The daemon agent (DA) monitors a ‘health function’ defined by the user. For starting the agent, the function to be computed and the node of the network (where the computation has to be done) must be provided. Then this agent moves to the node in question, where it records the value of the function: if the value is higher than a fixed threshold (defined by the user), a notification message is sent to the server from which the agent has departed. The two agents described before directly interact with the SNMP daemon present in the different nodes.
The messenger agent (MA), during its migration through the nodes of the network, interacts with other agents for collecting specific information produced by them. During the configuration, the agents to be contacted and the servers where they have to be searched need to be selected and (if necessary) also the number of times the agent has to contact such agents. Thus, the MA performs operations at a higher abstraction level than the mere retrieval of MIB variables. In fact, since DAs can perform the computation of any function on the different nodes of the network, the messenger allows collection of such information, thus obtaining a general description about the state of the network.
The verifier agent does not perform an actual network management action.

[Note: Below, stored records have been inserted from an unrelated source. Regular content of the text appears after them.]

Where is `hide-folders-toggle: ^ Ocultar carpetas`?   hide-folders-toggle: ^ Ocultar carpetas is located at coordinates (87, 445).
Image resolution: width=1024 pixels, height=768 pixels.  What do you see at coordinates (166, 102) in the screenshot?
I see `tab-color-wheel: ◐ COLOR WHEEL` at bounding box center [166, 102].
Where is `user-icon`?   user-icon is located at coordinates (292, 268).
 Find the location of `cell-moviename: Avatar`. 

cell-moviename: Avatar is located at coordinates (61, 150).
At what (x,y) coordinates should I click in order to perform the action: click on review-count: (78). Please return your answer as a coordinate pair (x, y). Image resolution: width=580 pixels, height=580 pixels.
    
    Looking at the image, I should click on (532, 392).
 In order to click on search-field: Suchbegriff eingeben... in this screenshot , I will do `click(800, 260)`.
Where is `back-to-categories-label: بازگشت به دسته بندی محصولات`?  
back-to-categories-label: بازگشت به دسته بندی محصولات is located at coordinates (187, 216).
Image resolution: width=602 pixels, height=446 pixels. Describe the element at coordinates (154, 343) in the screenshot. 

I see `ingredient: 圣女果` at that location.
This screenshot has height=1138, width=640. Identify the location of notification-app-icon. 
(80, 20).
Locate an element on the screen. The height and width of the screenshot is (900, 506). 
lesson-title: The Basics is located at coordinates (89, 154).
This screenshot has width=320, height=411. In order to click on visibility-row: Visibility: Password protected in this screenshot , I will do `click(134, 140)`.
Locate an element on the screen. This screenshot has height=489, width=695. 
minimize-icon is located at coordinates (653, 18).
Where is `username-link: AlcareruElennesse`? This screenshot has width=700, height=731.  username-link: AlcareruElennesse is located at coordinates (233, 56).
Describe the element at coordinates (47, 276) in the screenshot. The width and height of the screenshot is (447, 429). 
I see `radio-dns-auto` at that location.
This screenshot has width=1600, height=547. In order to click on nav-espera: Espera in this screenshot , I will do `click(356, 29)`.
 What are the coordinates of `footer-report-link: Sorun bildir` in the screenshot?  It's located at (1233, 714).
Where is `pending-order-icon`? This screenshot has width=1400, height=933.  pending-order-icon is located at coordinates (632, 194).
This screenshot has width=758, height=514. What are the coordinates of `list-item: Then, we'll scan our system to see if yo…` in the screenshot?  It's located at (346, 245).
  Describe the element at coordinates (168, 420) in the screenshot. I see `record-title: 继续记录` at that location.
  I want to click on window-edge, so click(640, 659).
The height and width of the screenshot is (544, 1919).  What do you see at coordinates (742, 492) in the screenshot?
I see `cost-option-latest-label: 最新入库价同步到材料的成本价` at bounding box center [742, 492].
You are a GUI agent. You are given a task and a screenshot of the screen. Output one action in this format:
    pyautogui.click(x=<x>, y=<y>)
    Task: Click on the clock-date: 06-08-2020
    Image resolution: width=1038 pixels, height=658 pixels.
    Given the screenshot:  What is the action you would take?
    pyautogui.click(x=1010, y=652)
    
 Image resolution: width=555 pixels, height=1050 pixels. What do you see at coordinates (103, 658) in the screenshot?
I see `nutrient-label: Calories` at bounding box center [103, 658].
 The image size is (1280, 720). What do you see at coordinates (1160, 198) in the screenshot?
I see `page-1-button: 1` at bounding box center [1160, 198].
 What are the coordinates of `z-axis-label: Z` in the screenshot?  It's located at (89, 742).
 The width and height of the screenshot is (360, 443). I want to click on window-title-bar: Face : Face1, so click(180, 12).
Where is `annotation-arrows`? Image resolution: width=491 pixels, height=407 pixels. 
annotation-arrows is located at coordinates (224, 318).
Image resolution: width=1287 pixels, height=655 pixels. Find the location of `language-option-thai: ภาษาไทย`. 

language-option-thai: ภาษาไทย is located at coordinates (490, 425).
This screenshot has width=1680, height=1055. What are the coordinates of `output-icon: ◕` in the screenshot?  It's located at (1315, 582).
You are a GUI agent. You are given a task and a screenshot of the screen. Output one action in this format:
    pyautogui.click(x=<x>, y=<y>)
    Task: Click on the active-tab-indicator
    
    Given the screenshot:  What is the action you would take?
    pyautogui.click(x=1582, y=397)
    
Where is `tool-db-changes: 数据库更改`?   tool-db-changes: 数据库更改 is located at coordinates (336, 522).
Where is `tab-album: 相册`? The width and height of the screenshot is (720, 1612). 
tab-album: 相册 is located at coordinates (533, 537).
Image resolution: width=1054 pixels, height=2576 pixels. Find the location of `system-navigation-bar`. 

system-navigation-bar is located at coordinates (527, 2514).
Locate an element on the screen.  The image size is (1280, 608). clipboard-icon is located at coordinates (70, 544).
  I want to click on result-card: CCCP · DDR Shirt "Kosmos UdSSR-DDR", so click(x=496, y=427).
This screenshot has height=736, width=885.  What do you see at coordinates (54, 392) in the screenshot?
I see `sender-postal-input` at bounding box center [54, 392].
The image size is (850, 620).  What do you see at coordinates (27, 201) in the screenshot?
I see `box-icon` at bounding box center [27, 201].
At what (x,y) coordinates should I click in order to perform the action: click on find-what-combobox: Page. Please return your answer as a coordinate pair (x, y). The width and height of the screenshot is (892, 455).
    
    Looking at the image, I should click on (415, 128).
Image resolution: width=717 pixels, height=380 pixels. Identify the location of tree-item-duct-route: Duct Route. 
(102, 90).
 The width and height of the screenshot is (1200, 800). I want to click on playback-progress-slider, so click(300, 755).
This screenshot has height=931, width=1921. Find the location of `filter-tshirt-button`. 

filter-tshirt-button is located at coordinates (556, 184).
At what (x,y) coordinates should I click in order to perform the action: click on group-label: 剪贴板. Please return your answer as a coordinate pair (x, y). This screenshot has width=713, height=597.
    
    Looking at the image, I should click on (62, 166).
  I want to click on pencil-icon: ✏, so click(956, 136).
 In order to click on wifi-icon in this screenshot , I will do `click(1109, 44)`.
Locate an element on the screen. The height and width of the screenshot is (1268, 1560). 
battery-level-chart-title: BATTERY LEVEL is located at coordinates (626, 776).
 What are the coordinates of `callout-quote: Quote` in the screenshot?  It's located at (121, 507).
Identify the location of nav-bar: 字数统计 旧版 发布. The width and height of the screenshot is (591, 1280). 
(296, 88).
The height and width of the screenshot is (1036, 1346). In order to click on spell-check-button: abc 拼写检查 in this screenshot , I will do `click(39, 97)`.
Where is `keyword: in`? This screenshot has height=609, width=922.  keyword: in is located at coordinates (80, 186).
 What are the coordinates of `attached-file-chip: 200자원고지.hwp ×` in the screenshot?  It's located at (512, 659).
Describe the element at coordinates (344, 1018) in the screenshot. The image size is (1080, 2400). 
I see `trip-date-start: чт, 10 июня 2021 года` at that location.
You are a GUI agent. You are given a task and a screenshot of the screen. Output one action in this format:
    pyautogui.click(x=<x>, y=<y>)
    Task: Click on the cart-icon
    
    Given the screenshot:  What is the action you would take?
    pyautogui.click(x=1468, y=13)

Its task is that of collecting important information, which might be useful for further operations of network management, from remote network devices to the starting host. It visits the nodes selected during the configuration, and computes a function whose purpose is the evaluation of the presence of a specific property of the system visited (for example, a software version, or the available space on disk, or the verification of some log files, etc.). The verifier agent then reports to the server, from which it departed, the list of the nodes that satisfy this property.
18.3.2 Mobile agents in multioperator networks
In 4G networks, many types of providers will be usually involved in order to complete the end-to-end service offering. Specifically, the SP (service provider) is responsible for the definition end delivery of the service characteristics, while the NP (network provider) provides the network infrastructure (i.e. high-speed network). In such an arrangement, the SP is essentially a customer of the NP, while the SP provides the service to its own customers or end-users (usually multiple customers with small to medium size). As a means of competition, many different NPs offer access to a remote CP (content provider) which provides multimedia services such as voice, data and video. Similarly, the SP is capable of accessing many different NPs to request service. The various network operators (providers) will then be competing to sell their network links to clients through a representative agent host, the network access broker (NAB)/the internetwork access broker (INAB).
A scenario that involves three competing NPs and two SPs is illustrated in Figure 18.3. The three networks are owned by three different operators, and each one of them is responsible for resource allocation and pricing strategies within its own environment.
Moreover, the three networks have some interconnection points with each other, therefore allowing traffic to flow among the different networks, as expected in an open marketplace.